THE TASK: Pick out each line in the items below that contains the word "Select", and copy those lines.

Data pulled from a collection
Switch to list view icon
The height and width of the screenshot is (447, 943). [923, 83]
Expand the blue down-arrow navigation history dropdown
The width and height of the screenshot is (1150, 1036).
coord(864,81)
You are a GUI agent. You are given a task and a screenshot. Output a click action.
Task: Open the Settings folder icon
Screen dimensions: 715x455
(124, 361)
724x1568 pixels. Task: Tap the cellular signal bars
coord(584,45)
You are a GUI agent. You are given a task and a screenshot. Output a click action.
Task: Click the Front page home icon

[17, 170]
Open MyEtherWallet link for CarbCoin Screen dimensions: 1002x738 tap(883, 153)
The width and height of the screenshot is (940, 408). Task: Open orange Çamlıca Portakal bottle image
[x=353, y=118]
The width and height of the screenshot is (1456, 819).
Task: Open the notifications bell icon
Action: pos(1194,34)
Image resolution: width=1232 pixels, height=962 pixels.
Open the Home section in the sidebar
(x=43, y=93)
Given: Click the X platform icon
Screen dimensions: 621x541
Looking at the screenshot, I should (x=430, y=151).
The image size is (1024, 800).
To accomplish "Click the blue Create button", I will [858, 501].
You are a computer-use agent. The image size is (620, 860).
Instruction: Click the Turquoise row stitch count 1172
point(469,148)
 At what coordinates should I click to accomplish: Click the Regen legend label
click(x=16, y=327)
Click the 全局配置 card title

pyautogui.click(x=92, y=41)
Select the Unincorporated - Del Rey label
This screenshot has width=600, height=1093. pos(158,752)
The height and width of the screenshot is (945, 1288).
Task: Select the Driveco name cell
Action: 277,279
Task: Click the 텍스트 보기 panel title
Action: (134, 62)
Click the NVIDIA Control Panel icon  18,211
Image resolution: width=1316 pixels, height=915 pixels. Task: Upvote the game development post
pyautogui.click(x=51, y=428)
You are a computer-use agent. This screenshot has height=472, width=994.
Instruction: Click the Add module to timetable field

EXERCISE RESULT:
Select the Unincorporated - Del Rey label
Task: Select the Driveco name cell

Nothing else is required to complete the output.